Perhaps the easiest way to read The Big Book is to pretend that you are hearing old timey radio announcers, as if perhaps you are at a horse race from 80 years ago.
I had to get beyond the goofiness, as I might call it, of the text. To read it, as the book suggests, with the desperation of a drowning (wo)man.
Not to mention the meetings.
I just show up here, and then what?
Am I sober yet?
These people are so excited that I’m here, I thought. Jesus. What’s wrong with them? Their enthusiasm - and joy - was frightening to me. Like they were so desperate to get me to join their secret club. What is this program they’re talking about, these steps. These principles of living.
Further, I believed AA was the worst thing that could ever happen to me. The consequence, all those years, that was in the back of my mind. I didn’t want to be one of those people — the folding chairs, the bowing your head to pray, the holding hands, the tears, the bullshit. The chips?
Everyone seemed to know what was going on but me.
The God this, god that stuff.
Anything, I thought, anything but that.
Keep coming back, is the common refrain.
We don’t shoot our wounded, is another (intended to welcome someone back after a relapse).
Here is the passage that stopped me dead in my tracks and made me think, Oh my god they’ve been watching me, and shit, I might actually belong here:
“If anyone who is showing inability to control his drinking can do the right-about-face and drink like a gentleman, our hats are off to him. Heaven knows, we have tried hard enough and long enough to drink like other people!
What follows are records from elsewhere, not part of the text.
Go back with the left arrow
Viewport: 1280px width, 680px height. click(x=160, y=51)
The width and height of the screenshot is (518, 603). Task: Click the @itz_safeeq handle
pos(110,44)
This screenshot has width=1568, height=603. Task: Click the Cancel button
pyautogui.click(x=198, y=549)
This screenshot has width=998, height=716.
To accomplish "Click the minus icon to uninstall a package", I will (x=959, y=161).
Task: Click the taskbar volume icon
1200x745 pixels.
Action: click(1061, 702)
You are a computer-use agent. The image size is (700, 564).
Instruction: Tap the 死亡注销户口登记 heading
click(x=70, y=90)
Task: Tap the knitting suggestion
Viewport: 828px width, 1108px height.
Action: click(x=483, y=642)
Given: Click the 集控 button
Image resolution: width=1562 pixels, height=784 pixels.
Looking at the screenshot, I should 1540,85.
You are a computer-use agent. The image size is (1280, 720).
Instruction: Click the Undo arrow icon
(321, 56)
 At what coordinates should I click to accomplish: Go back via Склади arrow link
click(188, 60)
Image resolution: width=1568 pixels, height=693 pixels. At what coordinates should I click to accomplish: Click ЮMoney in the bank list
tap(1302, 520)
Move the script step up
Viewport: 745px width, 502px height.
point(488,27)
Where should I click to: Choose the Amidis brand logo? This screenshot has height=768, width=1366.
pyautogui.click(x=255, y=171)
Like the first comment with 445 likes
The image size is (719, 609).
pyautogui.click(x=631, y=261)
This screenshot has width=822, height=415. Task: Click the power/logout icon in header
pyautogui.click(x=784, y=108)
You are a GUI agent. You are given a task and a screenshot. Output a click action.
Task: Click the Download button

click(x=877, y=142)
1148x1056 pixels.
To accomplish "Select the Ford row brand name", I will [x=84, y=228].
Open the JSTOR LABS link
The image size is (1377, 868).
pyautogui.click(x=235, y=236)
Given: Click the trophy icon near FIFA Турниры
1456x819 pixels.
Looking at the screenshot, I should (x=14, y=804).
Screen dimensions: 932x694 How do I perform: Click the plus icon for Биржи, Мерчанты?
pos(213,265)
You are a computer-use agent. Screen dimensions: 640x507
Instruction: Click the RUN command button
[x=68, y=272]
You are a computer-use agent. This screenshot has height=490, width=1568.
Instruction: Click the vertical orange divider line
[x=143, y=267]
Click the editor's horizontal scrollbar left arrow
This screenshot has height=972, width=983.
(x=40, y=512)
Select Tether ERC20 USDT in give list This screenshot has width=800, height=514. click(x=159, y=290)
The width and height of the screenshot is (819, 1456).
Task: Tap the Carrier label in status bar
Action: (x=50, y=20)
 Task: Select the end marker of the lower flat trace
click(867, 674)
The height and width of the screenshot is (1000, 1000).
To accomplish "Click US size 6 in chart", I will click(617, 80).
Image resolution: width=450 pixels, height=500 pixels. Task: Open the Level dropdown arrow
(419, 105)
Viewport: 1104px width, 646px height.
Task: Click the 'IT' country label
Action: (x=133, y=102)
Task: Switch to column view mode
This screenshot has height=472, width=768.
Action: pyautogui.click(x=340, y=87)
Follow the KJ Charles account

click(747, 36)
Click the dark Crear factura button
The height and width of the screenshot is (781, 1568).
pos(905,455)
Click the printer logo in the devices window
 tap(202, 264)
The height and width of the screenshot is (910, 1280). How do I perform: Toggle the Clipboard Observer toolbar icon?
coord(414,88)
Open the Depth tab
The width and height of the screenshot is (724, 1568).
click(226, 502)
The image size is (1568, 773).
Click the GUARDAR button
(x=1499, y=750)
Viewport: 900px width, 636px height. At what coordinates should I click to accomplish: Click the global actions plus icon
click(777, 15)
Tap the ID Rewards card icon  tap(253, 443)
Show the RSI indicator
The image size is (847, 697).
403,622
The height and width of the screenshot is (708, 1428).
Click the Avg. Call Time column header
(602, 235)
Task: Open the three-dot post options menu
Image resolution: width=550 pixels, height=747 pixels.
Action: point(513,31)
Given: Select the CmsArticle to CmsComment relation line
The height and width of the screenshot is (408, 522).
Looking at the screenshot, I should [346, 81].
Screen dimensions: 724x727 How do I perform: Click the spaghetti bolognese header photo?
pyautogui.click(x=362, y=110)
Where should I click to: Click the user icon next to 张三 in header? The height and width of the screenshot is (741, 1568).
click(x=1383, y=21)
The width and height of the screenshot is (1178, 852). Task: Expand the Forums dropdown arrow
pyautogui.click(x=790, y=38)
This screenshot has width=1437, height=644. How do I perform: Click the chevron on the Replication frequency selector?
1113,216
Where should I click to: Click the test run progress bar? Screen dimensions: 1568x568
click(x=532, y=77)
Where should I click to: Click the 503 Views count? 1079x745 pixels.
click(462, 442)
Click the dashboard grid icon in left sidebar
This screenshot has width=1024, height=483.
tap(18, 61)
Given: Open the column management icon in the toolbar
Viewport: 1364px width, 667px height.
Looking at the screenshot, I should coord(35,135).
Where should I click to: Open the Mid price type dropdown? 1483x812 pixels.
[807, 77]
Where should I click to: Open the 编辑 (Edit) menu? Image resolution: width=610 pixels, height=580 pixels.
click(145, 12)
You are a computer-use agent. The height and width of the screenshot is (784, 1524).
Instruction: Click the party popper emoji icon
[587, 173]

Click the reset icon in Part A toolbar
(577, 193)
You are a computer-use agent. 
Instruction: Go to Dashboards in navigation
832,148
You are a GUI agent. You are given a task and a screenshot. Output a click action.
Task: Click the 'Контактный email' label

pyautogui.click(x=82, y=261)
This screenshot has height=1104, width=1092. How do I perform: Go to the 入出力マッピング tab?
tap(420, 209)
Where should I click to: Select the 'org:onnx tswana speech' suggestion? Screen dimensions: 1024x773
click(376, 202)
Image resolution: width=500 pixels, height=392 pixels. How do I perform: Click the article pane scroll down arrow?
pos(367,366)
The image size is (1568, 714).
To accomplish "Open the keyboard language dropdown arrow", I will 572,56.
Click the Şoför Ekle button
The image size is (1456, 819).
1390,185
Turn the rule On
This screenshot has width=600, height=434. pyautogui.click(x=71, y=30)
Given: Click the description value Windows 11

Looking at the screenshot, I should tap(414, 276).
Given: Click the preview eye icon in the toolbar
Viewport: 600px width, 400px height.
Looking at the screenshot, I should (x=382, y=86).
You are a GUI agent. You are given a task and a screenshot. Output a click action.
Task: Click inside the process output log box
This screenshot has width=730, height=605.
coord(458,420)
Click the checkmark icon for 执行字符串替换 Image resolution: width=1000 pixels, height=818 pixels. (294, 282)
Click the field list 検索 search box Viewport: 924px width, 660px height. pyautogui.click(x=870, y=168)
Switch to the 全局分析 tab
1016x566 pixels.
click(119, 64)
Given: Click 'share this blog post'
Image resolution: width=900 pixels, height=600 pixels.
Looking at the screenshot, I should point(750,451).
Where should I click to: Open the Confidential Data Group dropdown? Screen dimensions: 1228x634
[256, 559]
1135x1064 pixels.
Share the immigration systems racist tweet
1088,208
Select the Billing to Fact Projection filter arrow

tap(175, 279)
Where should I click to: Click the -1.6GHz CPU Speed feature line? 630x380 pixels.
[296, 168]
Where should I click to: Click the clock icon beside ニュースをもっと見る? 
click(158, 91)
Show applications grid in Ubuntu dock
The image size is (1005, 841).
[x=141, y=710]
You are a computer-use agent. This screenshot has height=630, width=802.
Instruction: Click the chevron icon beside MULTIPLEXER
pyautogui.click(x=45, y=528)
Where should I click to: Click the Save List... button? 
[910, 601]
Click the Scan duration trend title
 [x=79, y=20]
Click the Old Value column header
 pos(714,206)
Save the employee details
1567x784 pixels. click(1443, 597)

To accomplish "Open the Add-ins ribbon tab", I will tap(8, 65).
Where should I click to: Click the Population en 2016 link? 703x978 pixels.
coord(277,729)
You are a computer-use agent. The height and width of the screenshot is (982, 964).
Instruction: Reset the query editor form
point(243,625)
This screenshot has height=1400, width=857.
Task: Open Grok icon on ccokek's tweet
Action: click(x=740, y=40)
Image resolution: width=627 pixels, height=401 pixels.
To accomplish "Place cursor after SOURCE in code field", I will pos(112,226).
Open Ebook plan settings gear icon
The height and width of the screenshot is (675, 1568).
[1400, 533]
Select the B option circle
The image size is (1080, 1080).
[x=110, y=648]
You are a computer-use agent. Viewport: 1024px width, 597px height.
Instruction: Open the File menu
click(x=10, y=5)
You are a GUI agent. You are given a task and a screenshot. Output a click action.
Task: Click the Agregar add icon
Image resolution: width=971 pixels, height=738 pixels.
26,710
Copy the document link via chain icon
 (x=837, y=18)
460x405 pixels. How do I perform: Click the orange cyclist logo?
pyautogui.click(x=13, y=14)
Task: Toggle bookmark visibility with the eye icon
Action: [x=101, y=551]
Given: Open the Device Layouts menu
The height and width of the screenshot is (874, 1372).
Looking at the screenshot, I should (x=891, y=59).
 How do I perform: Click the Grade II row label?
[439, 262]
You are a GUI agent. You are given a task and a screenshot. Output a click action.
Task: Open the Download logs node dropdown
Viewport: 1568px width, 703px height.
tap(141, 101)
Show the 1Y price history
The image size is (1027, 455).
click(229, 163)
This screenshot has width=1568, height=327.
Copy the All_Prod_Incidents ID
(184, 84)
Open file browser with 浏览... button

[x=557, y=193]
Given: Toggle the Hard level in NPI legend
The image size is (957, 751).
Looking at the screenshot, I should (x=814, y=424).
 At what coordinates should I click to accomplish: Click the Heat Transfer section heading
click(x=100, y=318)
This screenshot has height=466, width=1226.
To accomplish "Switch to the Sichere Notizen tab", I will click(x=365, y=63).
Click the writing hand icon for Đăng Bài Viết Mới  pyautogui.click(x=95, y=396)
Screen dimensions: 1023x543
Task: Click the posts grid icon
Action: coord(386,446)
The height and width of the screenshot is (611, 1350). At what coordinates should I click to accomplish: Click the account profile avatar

Here are some of the methods we have tried: Drinking beer only, limiting the number of drinks, never drinking alone, drinking only at home, never having it in the house, never drinking during business hours, drinking only at parties, switching from scotch to brandy, drinking only natural wines, agreeing to resign if ever drunk on the job, taking a trip, not taking a trip, swearing off forever (with and without a solemn oath), taking more physical exercise, reading inspirational books, going to health farms and sanitariums, accepting voluntary commitment to asylums — we could increase the list ad infinitum ” (p. 31-32).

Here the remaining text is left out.